How do we fight the Right? Labour and the unions must mobiliseJune 29, 2018
On 9 June 2018 several thousand supporters of the far-right figure Tommy Robinson marched in London. They dwarfed the counter-protest that had been called against them. For a full analysis of that event see here.
On 14 July 2018 another far-right demonstration is being planned. This time we must be prepared to fight back properly. In East London, two members of the Queen Mary Marxist society recently attended a meeting that had been called to help organise against the far-right on 14 July. Below is a rough transcript of their contribution to the meeting, setting out how Marxists think we should fight the Right.

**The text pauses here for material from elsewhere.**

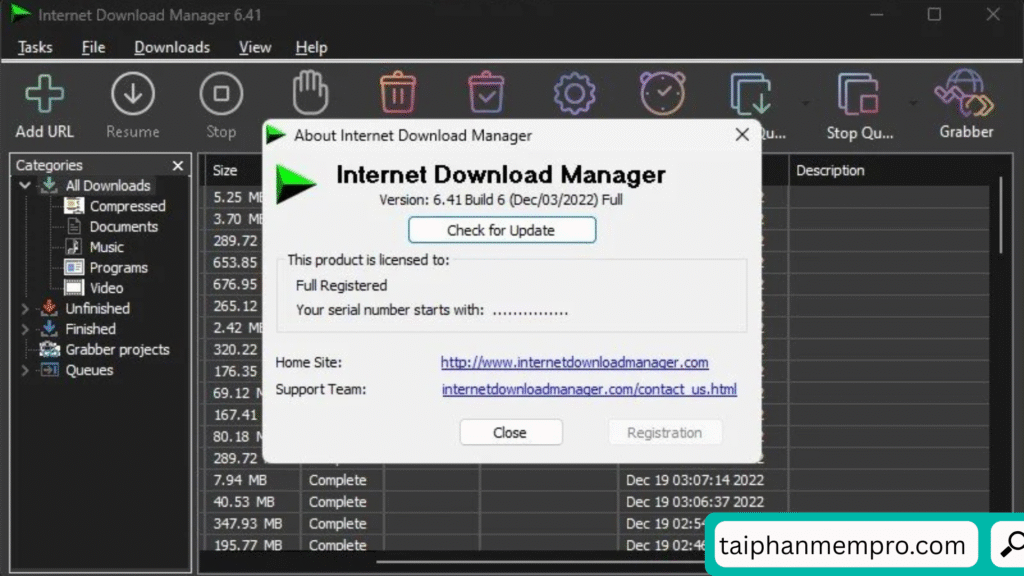The image size is (1024, 576).
Task: Launch the Grabber tool icon
Action: click(966, 94)
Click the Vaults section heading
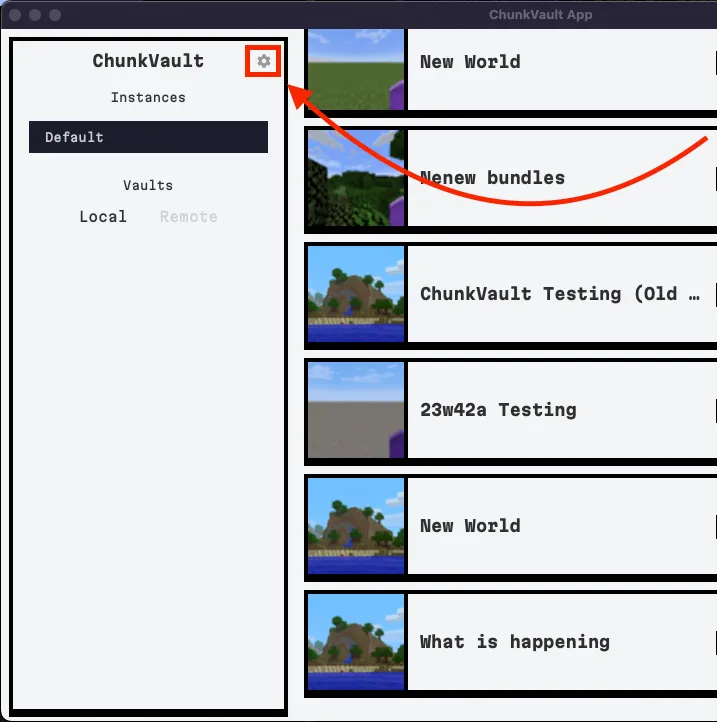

I’m here with my friend and we’re representing Queen Mary Marxist Society and we’re also members of the Labour Party.
This is a very important meeting on a very important subject.
The fact that thousands of Tommy Robinson supporters were recently allowed to march unimpeded was a disgrace and a failure of the Labour movement.
The people that did march on the counter-demonstration were put at a serious risk by the lack of mobilisation, and that can’t happen again.
I think that it’s the duty of the Labour Party and the trade unions to mobilise their members to oppose these people. The 10,000 that came out defending Tommy Robinson is a miniscule figure compared to the hundreds of thousands that came out in support of Jeremy Corbyn and on the anti-austerity demos we’ve had in the past few years.
We should be calling on these organisations to use the tools at their disposal to fight these people, and that’s what we can do to build for the counter-demonstration on 14 July.
If we look back at the history of these movements, and even the history of East London itself, when the BNP won their first council seat in Millwall in 1993, how is it that they were smashed the next year? It was through mass working-class community activism and mobilisation, petitions, pickets, marches, leafleting, trade union meetings etc. And the Labour Party played an important role in that struggle.
The Labour Party, with Corbyn at its head, is more radical than it was then, and it is now the biggest political party in Europe. It can play a crucial role in fighting this Tommy Robinson group. It needs to make the argument that immigrants and Muslims are not the cause of our problems – it’s the Tories and the super-rich whose interests they represent who are our real enemy.
Capitalist crisis and Tory austerity is what is putting us out of work, cutting the NHS, fuelling the housing crisis, and making our lives a misery. It’s not immigrants but the Tories and capitalism that we need to fight.
I’d also like to mention a few things on the topic of fascism. There is a lot of understandable concern and alarm at the growth of this Tommy Robinson supporters group, and a lot of people are throwing around the term fascism.
I don’t think we should use such a term lightly though, because organised fascism would mean a life or death struggle for the working class, and we’re not quite at that stage here in Britain.
This Tommy Robinson group does not have a mass base, it does not have a unified political programme, and it’s actually quite splintered and there’s a lot of infighting.
This group is clearly not supported by big business or the establishment, like the classical fascism of the past was, and they don’t really have a political programme of physically destroying the trade unions, the Labour Party, and the other organisations of the working class. They have not come into direct conflict with the worker’s movement.
I’m sure there are a few genuine fascists within their ranks but this isn’t a blackshirt, card carrying, subs paying fascist movement.
But of course, with that said, we cannot underestimate them, the very real threat they pose as a far-right group, or what they can do. Mass working-class action through the Labour Party and the trade unions, with a socialist political programme, is how we defeat them.